Highlight of the weekend was last night, getting dolled up for a wedding.  At the hairdresser I met my friend, and then in comes Mr. Right's ex, and her boyfriend in tow.  We were all four of us sitting in a row getting pampered for the same wedding party, it was funny.  My beautiful friend complained about how she spends far too much money on hairdressing because everybody is getting married all the time.  She said that she swore she was going to skip going to the hairdresser this time but then heard that her boyfriend's ex was going to come, so damn it, she had no choice but to move her ass to the hairdresser.  As she said this I studied Mr. Right's ex, getting her lovely tresses of wavy hair tossed to a silken fold.   I realized I like being around competitive young women.

The wedding was nice and plush at the five star four seasoned hotel. The carpet was softly thick and unnoticed by the many self-aware guests that arrived in pairs and drones.  The food beckoned stronger than the bride and groom, steaming fragrantly, proactively approaching noses with scents of peking duck, wagyu steak, and salmon en croute.   The bride and groom were perched high atop a stage at the far end of the room, before a backdrop of drooping red flowers and glittery gold sequins.  There they will stay for 3-4 hours, to be congratulated by thousands of familiar and unfamiliar faces. We mingle from 7 pm and towards 10 pm when the crowd had thinned, we were tired and thirsty.  No wine is to be found, alas, because it is not our culture.  The music is becoming upbeat but the most that anybody is doing is nodding their head, raising a shoulder, one half-hearted hand in the air.  Because it is not our culture to dance at a Javanese wedding.  Eventually the bride and groom dance to a little tune, a cute moment to be remembered privately, to be photographed, but not shared by their guests.


I don't mean to make conclusions about culture's blame on the character of a nation, but it should be quite obvious at least that free-style dancing makes one less strung up.  This country is a mystery to me, a familiar mystery that feels like home.  The people are so casual, so laid back, and so beholden of their social norms.  We don't particularly concern ourselves with what other people do, we don't go into confrontations every time someone upsets us, but we do notice when someone seems different than the rest.  We are friendly and judgmental, sociable and racist.


Last night we met an attractive young couple not yet in their thirties, who were recently married.

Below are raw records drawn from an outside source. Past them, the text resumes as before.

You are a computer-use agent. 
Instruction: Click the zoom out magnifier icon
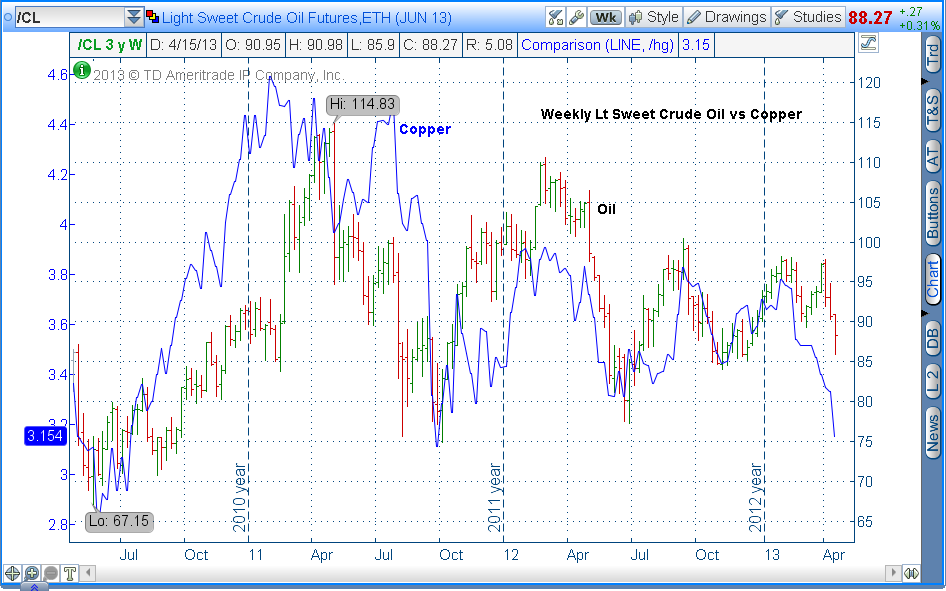click(x=50, y=573)
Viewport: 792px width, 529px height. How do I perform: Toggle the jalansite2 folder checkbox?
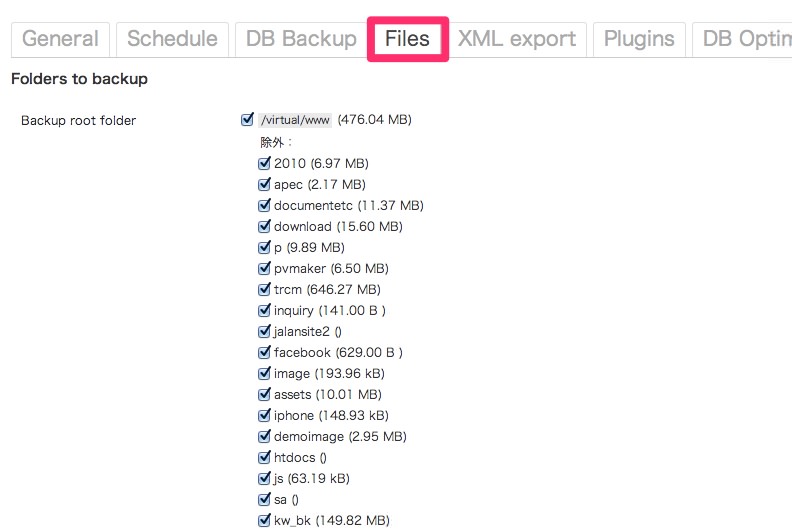tap(264, 331)
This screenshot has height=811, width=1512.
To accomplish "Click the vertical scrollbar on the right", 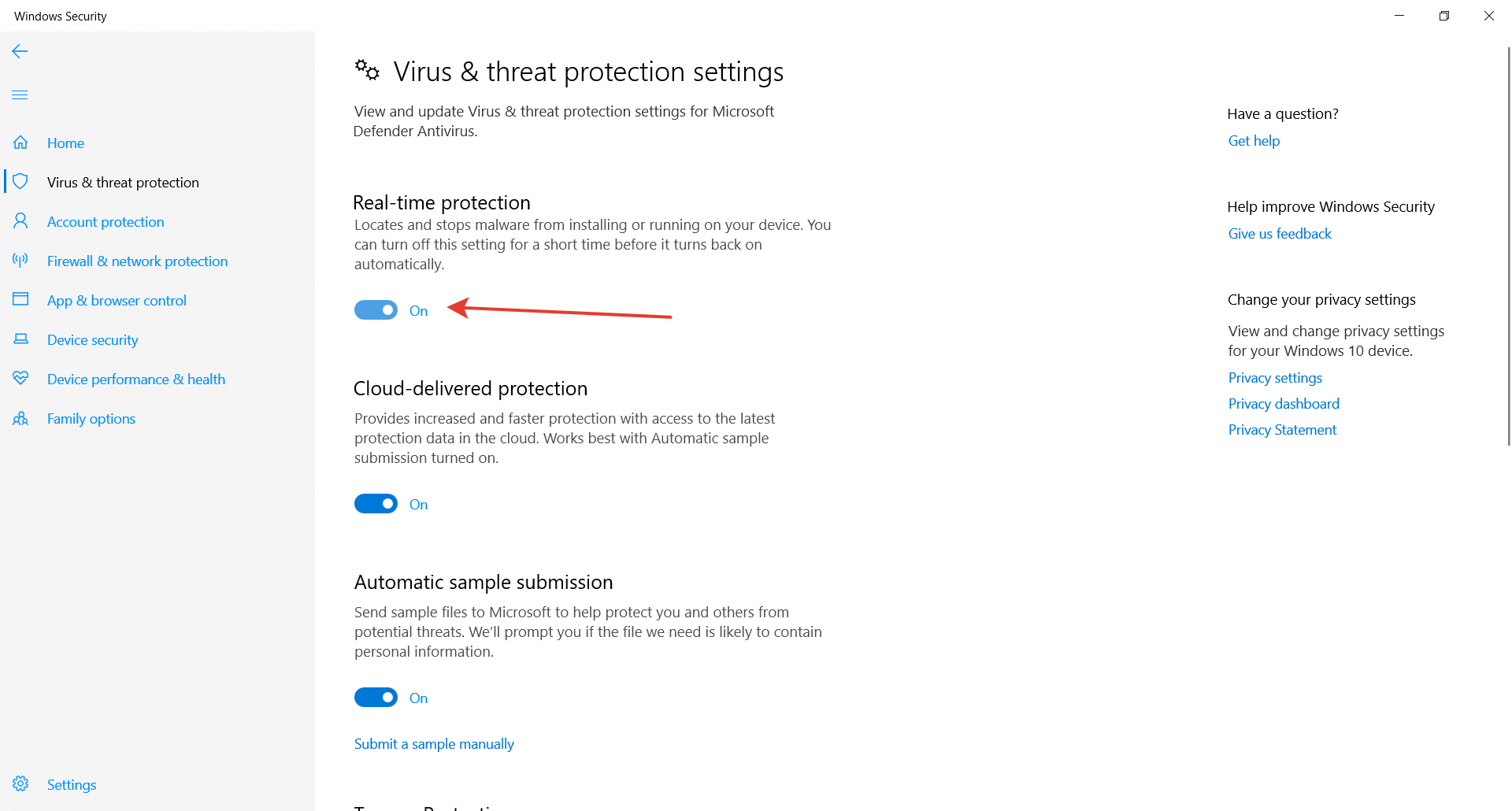I will tap(1508, 246).
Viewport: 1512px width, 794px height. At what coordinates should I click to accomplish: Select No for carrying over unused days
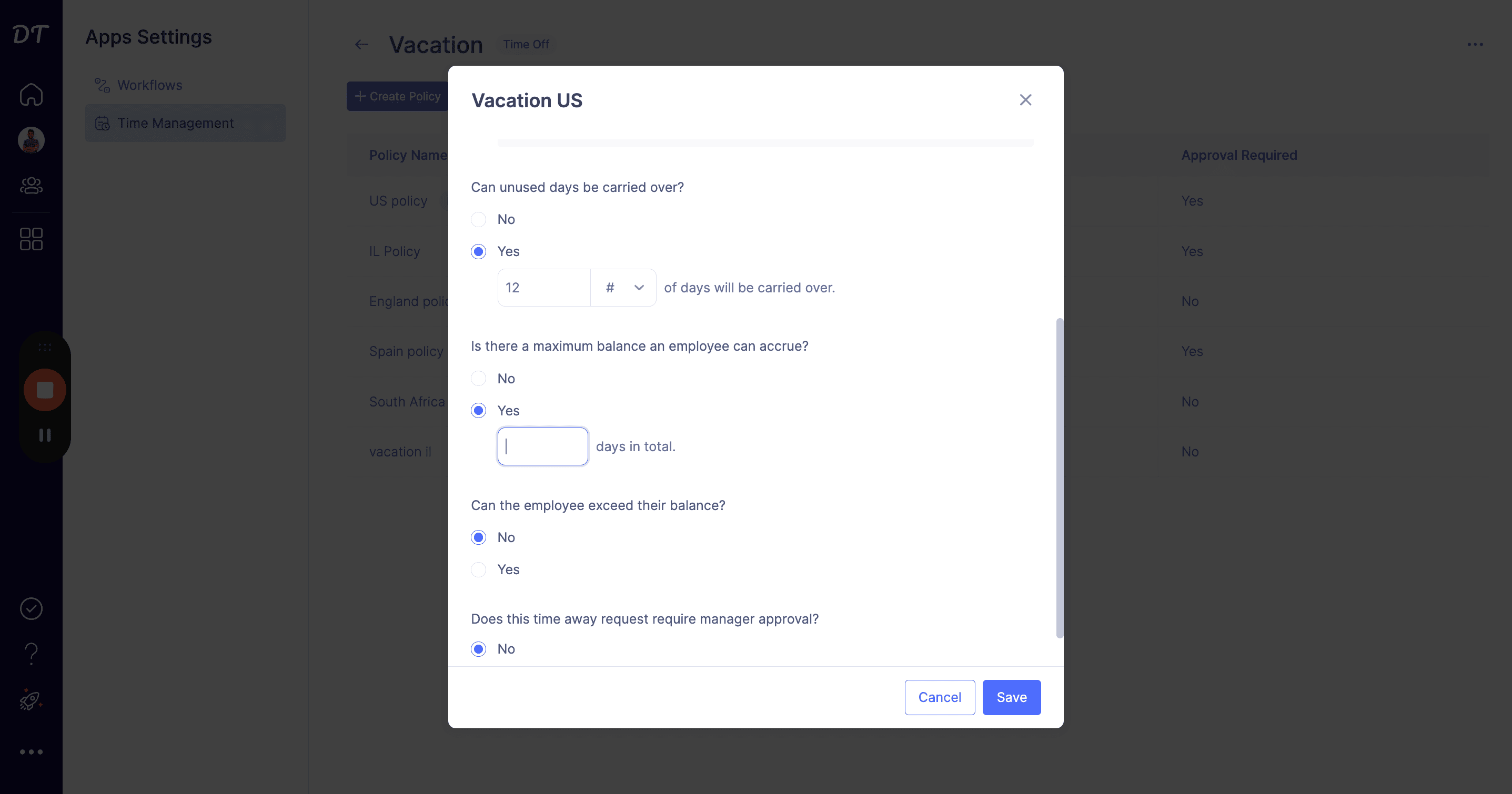tap(478, 219)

Our friends describe them as "gaul tobat", or for lack of better translation, "repentant populars".  I asked them what that meant.  They explained that the couple, especially the girl, was once upon a time quite the party people, frequently seen in clubs with pretty friends.  But a year in advance of their wedding, the girl stopped clubbing and wanted no parties, not even a bachelorette. The bride had "repented" from being "popular" in preparation for marriage life. Her groom, he tagged along.


I did not quite understand this.  There had to be some better explanation.  When a person "repents", it is usually from a perceived sin, but I fail to see the sin in this case.


I am a result of some kind of oppression, with liberal philosophies tinged with anger at other people's choice of self-oppression.  It bothers me when it shouldn't, it bothers me while others are perfectly happy and peaceful with their choices.  But it should bother me if they whisper, like so many do, of other people who have not "repented".  If they whisper about those poor souls who have not received the kind of enlightenment and closeness to God that they have found to be ideal for themselves. If they judge me in any way, then I will judge them as stuffy idiots.


Of course it's none of my business, but I guess I can't help being a little disappointed that a person who has experienced the freedom of dancing chooses to go back and become the silent observer in the traditional wedding.